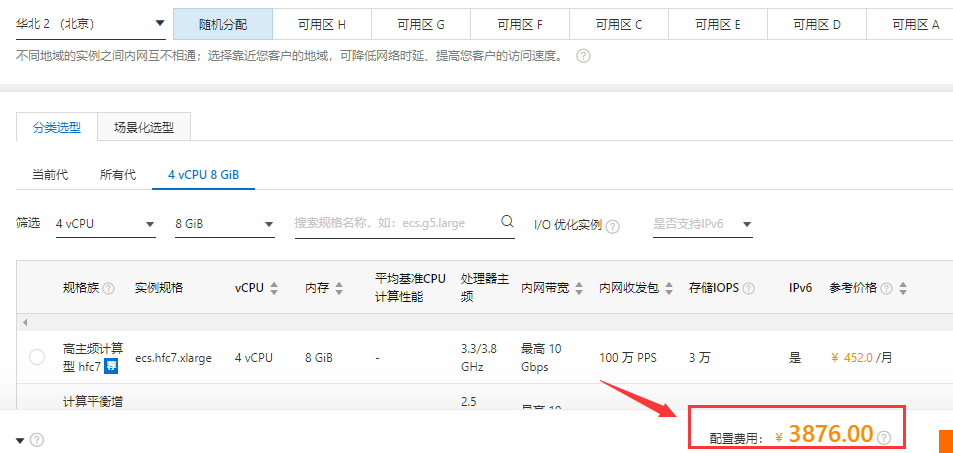This screenshot has width=953, height=453.
Task: Switch to 场景化选型 tab
Action: point(144,127)
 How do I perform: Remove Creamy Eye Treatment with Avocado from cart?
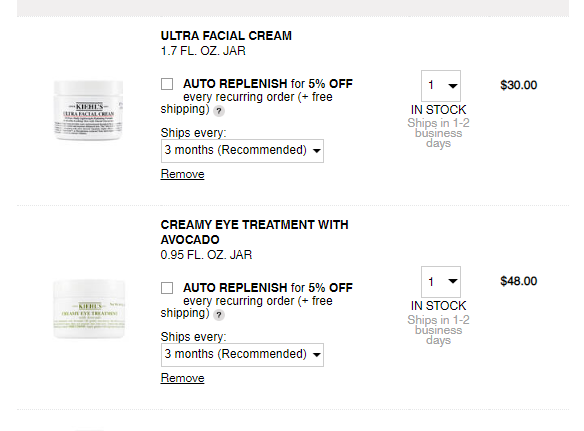point(182,378)
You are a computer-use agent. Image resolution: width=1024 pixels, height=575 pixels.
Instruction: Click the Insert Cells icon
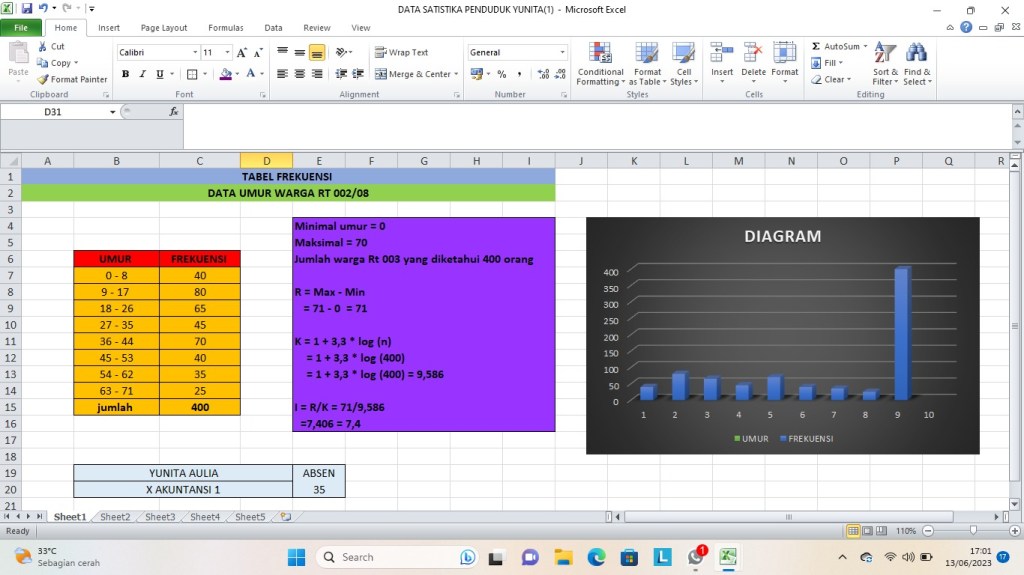click(721, 54)
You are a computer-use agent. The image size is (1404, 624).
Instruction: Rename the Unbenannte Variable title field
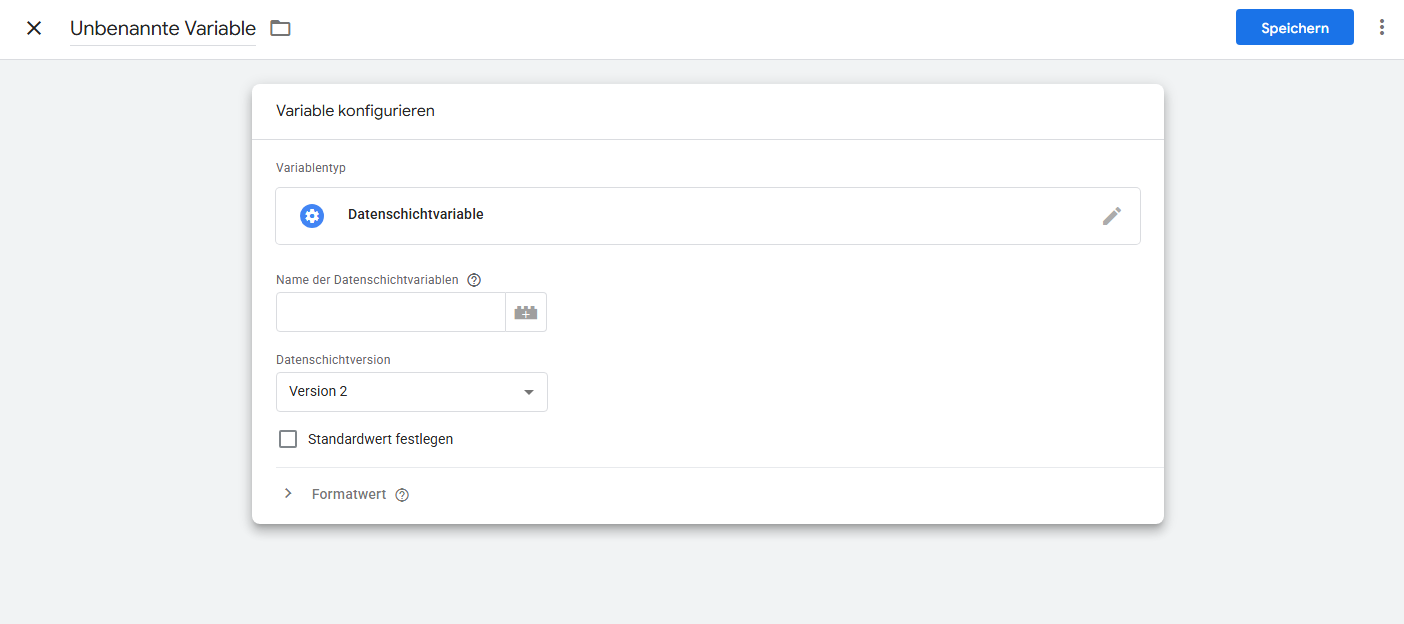click(x=162, y=29)
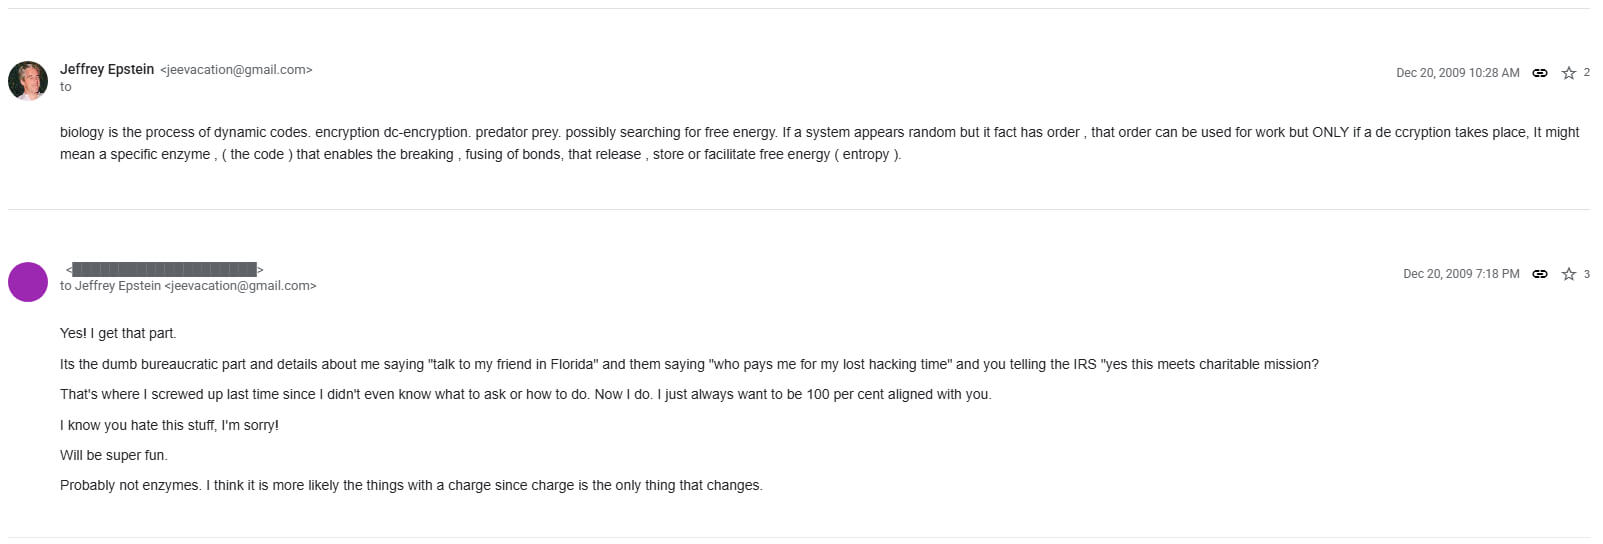Expand the reply's "to" recipient line

[188, 286]
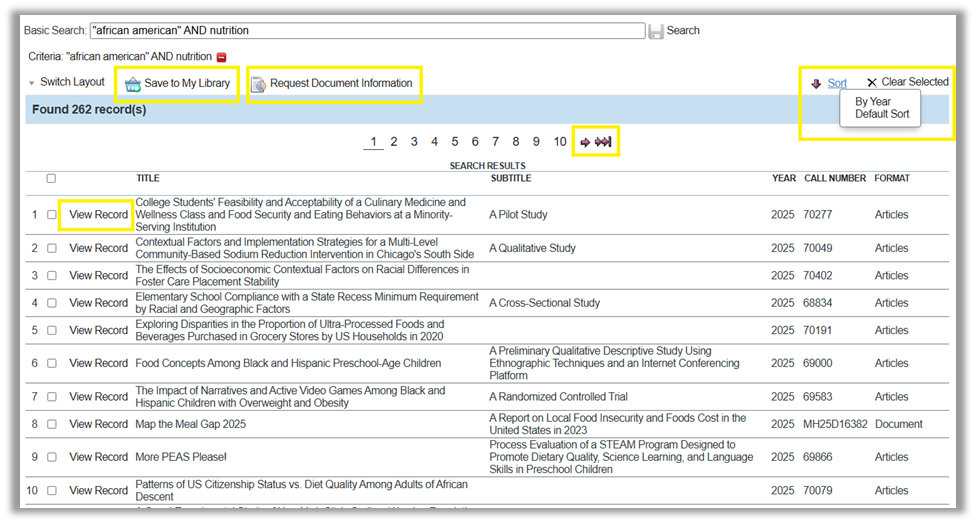The width and height of the screenshot is (976, 523).
Task: Click the Request Document Information icon
Action: pos(258,84)
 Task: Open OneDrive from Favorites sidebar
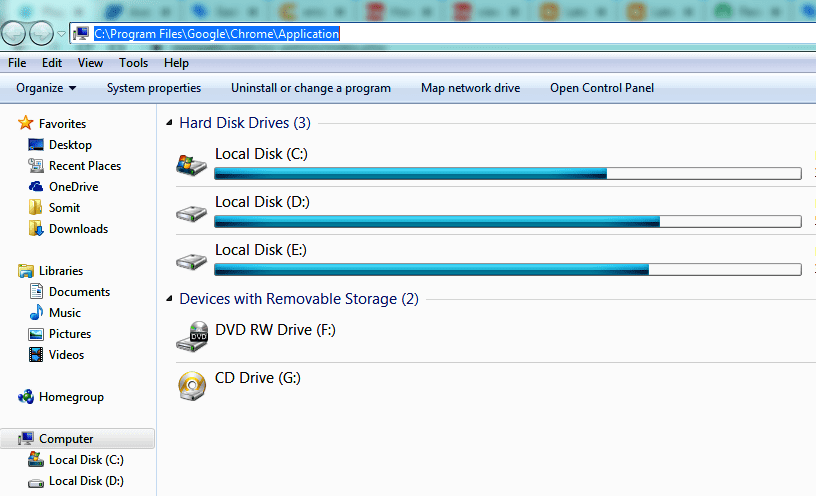pos(73,187)
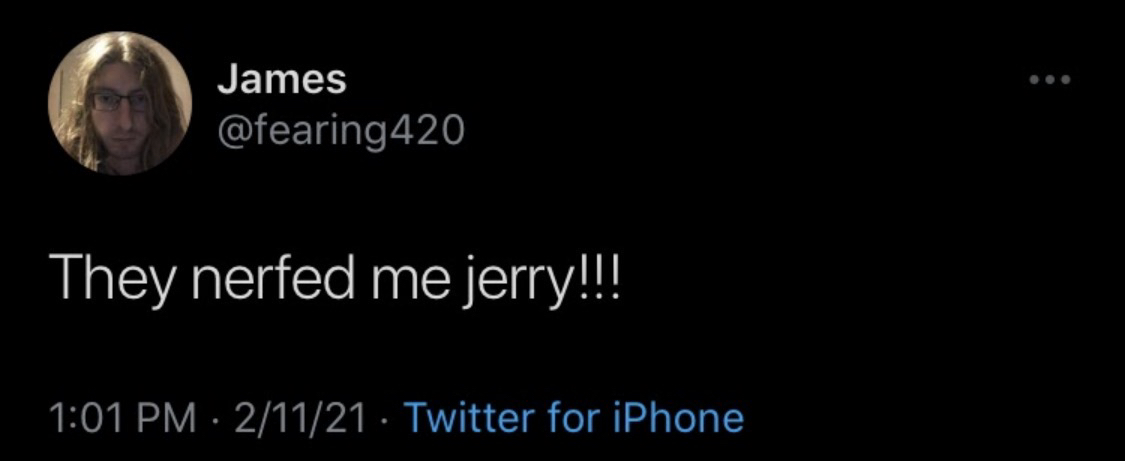The image size is (1125, 461).
Task: Open the @fearing420 handle
Action: 340,129
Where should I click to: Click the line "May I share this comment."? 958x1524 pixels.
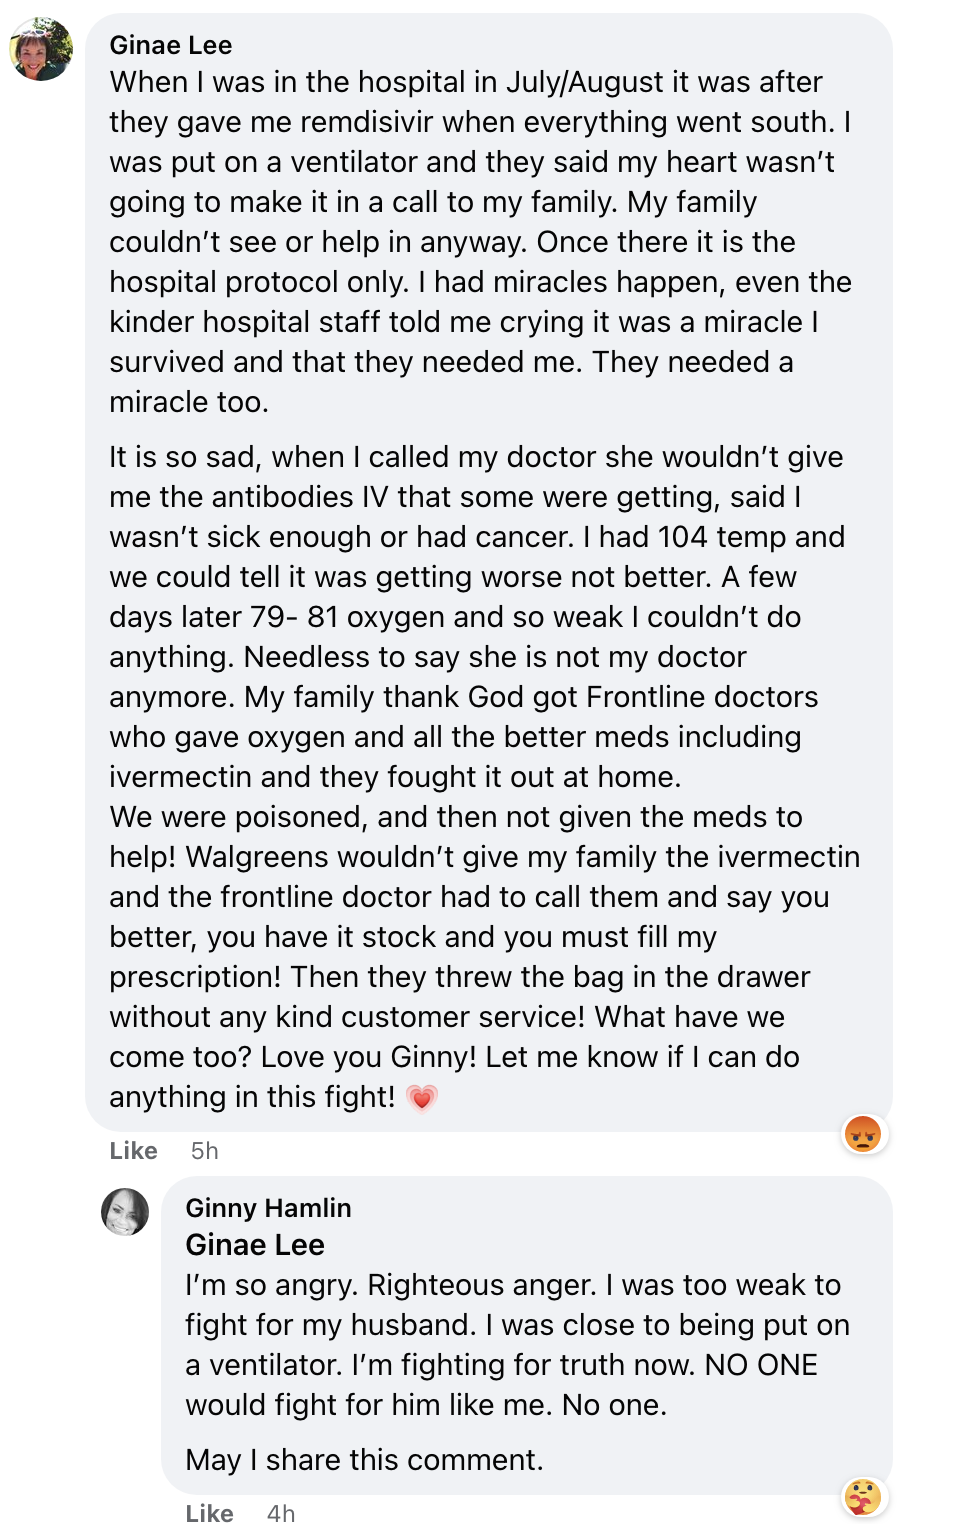(x=364, y=1460)
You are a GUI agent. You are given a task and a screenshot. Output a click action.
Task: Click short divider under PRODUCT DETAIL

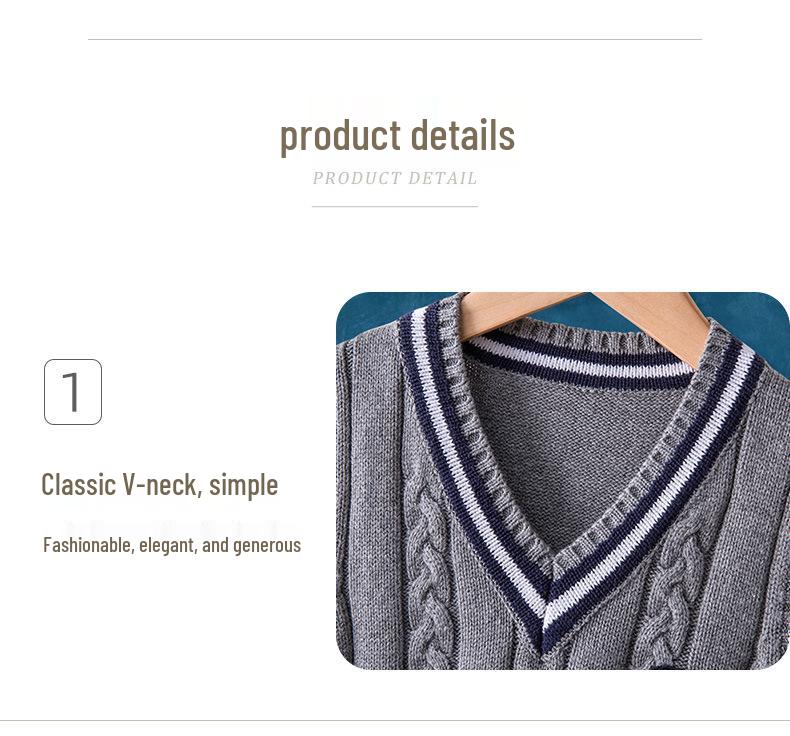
* * *
### ACTION ITEM
Your answer must be exactly the lines from the one with "You are a computer-use agent. The" through the last line of the entries, both included, with no pictures; please add nothing else.

### WORKED SOLUTION
You are a computer-use agent. The image size is (1404, 624).
Instruction: Rename the Unbenannte Variable title field
click(x=162, y=29)
Expand the reply's "to" recipient line

[188, 286]
The width and height of the screenshot is (976, 523).
Task: Click the Request Document Information icon
Action: pos(258,84)
 Task: Open OneDrive from Favorites sidebar
pos(73,187)
The image size is (1125, 461).
Task: Open the @fearing420 handle
Action: 340,129
Where should I click to: Click the line "May I share this comment."? 958x1524 pixels.
(x=364, y=1460)
You are a GUI agent. You are given a task and a screenshot. Output a click action.
Task: Click short divider under PRODUCT DETAIL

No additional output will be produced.